• _Problem requirements_: Copy out the part of the records that opens with the line containing "Where should I click to: Open" and closes with the line containing "Screen dimensions: 1553x472 [x=292, y=149]", changing each "Toggle" to "Switch" and leaving everything else unchanged.

• _Supplied entries_:

********************

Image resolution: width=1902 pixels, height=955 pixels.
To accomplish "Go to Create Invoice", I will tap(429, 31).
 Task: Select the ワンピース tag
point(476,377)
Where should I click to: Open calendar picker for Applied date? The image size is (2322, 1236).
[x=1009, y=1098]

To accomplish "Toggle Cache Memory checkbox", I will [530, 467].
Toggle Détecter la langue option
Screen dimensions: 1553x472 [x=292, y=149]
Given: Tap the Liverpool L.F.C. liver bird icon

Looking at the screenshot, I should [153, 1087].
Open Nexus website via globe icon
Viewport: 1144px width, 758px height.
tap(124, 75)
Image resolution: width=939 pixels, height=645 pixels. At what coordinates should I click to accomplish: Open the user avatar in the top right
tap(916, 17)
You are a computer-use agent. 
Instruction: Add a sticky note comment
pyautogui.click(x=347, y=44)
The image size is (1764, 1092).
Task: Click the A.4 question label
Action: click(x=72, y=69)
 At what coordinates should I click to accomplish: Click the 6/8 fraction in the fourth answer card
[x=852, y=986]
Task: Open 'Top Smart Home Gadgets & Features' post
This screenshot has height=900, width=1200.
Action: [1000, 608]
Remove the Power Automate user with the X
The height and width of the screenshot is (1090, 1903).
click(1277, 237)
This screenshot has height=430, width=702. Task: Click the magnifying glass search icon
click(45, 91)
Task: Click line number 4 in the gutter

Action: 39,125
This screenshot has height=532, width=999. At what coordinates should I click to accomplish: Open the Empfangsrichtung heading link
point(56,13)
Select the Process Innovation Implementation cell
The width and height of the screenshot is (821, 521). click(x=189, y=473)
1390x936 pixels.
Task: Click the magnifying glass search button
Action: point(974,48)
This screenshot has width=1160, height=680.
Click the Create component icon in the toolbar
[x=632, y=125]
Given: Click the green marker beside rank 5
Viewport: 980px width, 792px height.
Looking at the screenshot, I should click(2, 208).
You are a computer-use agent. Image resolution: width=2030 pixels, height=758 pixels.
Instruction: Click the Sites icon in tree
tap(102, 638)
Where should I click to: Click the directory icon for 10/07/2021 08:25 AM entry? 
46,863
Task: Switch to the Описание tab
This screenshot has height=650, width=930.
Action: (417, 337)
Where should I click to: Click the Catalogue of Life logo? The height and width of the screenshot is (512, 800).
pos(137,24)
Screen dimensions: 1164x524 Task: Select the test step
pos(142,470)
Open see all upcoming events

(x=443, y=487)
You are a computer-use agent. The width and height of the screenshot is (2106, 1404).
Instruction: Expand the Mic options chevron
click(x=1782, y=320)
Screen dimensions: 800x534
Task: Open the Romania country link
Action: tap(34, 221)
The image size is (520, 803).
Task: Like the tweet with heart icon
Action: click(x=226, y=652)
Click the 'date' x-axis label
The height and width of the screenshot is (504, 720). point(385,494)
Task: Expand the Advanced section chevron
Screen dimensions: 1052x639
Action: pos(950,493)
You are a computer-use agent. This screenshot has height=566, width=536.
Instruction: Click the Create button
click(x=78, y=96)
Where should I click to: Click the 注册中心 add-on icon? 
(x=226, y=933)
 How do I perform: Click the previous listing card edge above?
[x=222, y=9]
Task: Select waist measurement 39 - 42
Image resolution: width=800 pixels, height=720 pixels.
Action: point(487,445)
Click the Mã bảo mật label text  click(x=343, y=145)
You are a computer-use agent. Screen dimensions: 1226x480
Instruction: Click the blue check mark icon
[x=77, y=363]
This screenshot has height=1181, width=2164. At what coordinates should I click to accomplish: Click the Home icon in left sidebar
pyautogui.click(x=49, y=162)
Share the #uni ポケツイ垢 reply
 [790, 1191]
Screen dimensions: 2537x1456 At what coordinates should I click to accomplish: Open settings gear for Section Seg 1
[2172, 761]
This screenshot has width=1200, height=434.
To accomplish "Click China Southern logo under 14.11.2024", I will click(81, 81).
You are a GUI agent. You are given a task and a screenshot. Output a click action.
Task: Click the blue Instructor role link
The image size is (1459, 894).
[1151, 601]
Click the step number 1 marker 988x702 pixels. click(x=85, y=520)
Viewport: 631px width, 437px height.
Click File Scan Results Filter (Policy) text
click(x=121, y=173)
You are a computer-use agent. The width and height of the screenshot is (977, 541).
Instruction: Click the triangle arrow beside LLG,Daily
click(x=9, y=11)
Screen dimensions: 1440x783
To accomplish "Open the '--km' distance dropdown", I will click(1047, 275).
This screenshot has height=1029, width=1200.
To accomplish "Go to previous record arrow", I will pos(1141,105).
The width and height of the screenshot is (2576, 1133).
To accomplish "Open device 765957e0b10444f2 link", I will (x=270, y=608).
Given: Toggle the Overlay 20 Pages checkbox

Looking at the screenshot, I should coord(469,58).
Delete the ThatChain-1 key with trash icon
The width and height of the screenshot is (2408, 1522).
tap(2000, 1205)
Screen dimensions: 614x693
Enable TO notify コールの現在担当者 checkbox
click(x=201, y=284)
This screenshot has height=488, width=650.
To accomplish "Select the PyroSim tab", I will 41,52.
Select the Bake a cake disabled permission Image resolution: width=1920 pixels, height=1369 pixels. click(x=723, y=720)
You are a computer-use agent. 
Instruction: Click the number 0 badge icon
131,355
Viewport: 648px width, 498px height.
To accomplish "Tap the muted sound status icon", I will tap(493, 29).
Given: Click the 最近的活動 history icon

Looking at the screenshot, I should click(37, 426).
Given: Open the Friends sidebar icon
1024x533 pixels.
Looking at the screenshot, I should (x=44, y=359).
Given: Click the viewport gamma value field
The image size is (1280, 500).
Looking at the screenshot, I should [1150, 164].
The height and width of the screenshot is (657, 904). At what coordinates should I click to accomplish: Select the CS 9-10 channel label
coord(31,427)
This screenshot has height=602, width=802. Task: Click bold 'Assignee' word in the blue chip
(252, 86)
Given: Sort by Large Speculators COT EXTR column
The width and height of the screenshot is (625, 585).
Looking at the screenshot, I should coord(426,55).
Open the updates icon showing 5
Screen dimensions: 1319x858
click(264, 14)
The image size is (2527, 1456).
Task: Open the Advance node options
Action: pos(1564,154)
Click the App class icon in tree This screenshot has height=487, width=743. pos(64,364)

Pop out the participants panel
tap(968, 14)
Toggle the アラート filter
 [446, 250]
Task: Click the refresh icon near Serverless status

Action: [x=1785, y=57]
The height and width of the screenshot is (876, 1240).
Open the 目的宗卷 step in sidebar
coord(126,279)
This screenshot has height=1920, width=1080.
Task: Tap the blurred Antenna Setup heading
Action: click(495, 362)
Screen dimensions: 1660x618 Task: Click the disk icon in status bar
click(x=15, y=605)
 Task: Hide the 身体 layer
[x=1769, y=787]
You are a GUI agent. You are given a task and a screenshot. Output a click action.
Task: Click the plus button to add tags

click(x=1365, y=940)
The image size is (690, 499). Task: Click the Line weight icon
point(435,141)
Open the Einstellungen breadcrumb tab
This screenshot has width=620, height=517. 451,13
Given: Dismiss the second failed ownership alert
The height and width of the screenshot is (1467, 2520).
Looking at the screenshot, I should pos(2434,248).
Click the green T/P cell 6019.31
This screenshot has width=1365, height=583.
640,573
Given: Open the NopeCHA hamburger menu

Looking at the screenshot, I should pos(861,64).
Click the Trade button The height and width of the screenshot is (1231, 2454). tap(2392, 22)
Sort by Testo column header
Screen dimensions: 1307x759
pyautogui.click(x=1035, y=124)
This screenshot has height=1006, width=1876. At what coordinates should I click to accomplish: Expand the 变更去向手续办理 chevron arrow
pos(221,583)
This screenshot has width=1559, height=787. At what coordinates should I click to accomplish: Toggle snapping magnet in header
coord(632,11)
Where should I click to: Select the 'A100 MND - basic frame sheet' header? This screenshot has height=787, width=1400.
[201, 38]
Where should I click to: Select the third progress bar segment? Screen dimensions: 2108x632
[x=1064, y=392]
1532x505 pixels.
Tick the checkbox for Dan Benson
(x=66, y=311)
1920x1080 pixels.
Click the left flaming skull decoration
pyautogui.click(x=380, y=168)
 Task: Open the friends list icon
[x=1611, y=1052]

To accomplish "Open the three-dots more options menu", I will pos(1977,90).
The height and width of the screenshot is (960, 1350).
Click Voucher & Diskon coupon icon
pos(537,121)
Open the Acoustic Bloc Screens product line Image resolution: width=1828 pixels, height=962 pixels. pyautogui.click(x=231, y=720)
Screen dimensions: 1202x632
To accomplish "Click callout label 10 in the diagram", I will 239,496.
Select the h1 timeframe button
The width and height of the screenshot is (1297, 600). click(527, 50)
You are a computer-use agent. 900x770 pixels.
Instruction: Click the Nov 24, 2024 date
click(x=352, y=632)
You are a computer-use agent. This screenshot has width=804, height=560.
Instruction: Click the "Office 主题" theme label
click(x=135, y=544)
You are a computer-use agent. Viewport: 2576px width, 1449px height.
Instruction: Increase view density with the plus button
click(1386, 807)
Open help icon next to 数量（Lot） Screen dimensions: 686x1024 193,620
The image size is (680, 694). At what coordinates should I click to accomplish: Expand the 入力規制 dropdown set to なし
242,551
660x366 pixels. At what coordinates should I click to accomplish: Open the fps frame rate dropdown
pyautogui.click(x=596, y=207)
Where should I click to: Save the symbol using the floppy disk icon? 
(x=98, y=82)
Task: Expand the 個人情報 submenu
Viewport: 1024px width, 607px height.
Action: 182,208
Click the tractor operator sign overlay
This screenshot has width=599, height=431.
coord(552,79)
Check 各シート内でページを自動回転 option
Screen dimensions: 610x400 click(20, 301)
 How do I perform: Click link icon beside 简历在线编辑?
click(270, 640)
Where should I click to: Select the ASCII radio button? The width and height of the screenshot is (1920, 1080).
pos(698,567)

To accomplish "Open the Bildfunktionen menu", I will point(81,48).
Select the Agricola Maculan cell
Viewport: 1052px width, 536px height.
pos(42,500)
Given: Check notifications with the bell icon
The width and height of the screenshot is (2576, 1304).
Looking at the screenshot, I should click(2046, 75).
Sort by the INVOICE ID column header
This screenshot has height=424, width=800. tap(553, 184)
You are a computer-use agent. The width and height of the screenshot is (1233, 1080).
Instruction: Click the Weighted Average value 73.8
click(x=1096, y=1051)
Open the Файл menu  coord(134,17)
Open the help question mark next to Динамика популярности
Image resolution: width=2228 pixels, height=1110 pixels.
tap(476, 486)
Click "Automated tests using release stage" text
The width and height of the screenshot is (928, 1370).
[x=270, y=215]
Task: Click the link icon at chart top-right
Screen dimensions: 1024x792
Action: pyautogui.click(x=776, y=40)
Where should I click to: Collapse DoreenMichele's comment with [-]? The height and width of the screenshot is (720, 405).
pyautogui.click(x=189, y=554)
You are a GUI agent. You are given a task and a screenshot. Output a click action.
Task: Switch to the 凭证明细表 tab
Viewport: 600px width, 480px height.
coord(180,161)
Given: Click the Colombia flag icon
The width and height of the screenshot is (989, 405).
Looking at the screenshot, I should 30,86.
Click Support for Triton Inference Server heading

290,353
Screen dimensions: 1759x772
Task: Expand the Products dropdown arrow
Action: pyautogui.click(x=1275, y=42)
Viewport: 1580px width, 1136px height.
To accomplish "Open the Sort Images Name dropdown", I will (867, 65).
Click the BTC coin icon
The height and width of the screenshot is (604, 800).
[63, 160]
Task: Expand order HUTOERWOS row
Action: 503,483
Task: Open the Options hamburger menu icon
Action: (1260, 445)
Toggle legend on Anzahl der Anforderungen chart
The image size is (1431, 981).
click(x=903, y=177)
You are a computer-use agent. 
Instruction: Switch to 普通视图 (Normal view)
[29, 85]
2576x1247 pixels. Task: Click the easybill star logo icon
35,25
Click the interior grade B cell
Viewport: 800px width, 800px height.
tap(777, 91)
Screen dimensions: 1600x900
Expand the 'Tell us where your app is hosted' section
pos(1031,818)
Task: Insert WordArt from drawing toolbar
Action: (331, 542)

********************

• _Reply to the task_:
Where should I click to: Open calendar picker for Applied date? The image size is (2322, 1236).
[x=1009, y=1098]

To accomplish "Switch Cache Memory checkbox", I will [530, 467].
Switch Détecter la langue option
Screen dimensions: 1553x472 [x=292, y=149]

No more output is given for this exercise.